→ ASSIGNMENT
This exercise asks for a copy of each line in the records below with the word "till" in it.

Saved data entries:
****
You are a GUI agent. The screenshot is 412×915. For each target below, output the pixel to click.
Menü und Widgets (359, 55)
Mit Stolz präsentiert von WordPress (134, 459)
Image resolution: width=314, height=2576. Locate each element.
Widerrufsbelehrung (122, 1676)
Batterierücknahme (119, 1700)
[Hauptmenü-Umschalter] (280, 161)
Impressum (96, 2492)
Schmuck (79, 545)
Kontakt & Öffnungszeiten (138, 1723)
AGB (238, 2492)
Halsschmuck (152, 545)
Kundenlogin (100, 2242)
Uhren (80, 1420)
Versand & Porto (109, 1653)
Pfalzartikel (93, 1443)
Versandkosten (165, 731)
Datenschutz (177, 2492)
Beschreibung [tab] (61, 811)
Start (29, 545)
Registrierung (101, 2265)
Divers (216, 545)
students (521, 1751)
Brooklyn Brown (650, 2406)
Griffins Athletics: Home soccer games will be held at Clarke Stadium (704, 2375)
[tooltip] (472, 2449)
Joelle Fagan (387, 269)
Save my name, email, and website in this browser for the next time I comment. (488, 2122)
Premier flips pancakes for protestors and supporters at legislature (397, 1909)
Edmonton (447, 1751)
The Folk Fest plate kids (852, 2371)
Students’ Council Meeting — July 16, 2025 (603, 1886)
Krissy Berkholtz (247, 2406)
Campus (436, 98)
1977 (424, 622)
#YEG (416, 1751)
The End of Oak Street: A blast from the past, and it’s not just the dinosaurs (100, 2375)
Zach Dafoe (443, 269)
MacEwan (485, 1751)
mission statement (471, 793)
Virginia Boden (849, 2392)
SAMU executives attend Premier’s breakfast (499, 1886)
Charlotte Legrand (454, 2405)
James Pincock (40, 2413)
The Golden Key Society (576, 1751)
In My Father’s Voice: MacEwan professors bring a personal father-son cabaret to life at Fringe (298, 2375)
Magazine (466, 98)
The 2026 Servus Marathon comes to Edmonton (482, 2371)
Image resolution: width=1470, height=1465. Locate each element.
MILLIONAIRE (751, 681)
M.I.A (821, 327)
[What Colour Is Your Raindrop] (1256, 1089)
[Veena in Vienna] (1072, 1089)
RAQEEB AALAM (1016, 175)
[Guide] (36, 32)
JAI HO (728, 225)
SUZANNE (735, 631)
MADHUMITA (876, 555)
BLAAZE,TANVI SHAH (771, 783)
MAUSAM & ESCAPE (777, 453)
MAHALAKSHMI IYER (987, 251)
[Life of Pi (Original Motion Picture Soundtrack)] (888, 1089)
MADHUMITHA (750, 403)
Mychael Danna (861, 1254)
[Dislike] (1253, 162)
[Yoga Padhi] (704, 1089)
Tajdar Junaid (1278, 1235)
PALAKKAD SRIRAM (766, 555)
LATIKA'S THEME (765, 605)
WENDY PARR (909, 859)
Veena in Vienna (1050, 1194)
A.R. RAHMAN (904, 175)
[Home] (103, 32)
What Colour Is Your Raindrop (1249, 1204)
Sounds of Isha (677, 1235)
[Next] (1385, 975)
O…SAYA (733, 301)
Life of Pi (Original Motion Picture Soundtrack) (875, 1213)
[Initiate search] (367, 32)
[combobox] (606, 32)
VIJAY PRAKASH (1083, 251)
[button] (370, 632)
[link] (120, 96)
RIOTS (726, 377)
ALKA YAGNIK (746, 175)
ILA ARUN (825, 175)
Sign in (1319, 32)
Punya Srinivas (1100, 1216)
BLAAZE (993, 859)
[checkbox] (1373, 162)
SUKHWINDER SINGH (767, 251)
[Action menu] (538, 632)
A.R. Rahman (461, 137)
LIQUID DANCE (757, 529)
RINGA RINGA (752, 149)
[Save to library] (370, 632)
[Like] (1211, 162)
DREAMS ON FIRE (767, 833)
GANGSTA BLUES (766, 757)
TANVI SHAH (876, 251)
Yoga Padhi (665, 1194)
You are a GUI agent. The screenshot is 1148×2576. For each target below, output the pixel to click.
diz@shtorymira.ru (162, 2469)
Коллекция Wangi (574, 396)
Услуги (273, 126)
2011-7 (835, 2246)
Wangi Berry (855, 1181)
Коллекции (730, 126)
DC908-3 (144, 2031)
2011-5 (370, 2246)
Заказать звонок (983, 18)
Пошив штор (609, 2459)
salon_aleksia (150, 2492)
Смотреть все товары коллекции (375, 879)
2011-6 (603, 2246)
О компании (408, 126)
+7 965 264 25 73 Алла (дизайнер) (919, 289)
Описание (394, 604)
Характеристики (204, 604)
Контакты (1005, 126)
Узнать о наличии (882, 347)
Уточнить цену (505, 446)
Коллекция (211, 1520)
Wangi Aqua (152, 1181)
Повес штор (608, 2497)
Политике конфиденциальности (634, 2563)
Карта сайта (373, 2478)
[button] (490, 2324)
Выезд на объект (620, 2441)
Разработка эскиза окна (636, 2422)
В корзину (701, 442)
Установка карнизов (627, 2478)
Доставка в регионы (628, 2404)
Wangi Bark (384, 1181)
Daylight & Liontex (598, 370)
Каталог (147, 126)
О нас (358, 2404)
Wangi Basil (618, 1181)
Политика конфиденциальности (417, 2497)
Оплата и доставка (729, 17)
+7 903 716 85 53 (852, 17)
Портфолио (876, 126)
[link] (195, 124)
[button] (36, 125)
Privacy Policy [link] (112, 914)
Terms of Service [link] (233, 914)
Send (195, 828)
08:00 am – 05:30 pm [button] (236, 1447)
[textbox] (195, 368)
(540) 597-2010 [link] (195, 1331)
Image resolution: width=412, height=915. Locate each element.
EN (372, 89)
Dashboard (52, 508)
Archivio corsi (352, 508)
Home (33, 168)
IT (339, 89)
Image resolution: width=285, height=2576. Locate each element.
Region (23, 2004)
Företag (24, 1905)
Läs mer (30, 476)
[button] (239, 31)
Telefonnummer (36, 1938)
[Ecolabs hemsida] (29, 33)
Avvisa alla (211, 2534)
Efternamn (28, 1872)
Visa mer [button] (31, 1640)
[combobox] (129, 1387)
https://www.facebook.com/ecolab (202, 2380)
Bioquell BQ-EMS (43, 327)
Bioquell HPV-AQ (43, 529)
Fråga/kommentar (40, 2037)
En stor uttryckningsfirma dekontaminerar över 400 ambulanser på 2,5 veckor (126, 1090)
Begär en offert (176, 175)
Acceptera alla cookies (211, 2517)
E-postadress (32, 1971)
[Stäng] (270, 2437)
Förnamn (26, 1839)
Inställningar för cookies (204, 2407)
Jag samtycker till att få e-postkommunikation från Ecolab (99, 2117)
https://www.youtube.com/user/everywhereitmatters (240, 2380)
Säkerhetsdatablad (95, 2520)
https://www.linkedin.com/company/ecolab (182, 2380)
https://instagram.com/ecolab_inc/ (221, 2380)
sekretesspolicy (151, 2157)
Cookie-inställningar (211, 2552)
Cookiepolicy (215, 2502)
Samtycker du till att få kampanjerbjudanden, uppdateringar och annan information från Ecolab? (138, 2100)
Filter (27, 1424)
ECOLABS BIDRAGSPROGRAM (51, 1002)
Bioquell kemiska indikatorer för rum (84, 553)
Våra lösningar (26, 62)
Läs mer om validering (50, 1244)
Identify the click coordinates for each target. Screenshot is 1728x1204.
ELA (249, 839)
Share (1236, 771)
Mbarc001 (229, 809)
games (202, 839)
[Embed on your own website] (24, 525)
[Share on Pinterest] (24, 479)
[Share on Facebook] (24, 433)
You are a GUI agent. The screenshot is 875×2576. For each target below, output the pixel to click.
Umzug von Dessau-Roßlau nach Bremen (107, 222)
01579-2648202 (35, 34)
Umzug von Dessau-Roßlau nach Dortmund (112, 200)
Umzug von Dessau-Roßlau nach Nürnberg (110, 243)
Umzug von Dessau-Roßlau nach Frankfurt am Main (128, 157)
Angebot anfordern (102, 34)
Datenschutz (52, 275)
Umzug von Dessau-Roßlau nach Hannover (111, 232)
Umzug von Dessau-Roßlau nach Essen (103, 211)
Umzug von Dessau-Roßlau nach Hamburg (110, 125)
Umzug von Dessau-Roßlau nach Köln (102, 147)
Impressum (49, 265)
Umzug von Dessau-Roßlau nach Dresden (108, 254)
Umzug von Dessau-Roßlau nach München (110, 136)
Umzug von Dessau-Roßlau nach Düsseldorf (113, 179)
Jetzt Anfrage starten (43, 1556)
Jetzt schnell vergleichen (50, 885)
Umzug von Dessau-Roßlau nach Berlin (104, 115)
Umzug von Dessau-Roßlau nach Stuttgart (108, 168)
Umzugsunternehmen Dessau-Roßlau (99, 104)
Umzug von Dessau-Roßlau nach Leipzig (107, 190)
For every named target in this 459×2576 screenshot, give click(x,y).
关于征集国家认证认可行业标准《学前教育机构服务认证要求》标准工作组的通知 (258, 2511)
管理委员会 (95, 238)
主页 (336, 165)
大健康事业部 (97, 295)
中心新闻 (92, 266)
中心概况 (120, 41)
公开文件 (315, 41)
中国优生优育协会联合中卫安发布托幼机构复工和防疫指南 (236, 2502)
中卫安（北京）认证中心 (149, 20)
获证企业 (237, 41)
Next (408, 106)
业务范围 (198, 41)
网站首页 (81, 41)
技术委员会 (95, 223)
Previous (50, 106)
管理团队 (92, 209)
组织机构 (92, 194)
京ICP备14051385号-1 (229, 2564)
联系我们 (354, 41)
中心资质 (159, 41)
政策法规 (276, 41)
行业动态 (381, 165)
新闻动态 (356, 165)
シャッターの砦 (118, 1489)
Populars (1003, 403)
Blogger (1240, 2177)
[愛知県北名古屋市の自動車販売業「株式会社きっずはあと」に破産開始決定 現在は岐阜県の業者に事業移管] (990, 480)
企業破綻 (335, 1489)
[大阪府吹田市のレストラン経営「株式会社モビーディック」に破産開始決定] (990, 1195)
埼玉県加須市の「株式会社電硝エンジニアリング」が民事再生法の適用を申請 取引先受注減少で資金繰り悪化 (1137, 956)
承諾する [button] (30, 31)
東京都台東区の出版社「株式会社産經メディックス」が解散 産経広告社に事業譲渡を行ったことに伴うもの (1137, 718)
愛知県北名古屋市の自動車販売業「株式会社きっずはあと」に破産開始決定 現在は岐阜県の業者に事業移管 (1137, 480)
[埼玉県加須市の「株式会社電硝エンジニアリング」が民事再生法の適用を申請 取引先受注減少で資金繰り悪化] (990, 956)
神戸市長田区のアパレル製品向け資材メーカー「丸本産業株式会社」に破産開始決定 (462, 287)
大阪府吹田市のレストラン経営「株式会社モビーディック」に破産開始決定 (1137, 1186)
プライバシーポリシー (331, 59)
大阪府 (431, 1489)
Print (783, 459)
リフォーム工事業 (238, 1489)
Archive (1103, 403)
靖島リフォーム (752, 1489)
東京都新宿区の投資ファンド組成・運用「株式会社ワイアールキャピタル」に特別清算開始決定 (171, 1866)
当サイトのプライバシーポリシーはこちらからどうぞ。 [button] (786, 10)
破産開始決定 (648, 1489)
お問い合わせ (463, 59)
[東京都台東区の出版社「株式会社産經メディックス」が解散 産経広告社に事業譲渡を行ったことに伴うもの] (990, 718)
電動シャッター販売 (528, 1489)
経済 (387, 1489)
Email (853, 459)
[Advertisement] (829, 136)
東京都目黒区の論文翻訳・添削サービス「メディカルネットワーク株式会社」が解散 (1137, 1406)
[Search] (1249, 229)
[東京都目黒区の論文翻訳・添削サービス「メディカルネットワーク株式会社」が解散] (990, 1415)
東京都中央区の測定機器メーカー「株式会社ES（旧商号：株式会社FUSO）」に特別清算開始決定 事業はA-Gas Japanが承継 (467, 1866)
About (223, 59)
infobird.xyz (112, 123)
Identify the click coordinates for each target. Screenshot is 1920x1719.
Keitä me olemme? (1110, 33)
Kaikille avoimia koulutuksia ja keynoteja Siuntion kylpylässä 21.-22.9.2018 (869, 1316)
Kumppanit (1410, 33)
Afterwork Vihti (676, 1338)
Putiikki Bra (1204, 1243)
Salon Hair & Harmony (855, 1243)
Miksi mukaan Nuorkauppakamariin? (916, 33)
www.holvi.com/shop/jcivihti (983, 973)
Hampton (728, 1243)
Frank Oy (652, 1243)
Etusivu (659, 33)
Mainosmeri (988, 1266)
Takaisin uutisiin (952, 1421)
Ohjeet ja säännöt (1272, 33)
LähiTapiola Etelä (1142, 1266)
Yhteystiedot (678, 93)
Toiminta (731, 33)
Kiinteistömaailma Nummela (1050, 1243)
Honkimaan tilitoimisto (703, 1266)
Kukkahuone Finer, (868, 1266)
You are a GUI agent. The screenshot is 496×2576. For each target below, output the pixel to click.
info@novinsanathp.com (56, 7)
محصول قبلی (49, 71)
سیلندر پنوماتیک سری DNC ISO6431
****
→ OUTPUT BELOW
Jag samtycker till att få e-postkommunikation från Ecolab (99, 2117)
Samtycker du till att få kampanjerbjudanden, uppdateringar och annan information från Ecolab? (138, 2100)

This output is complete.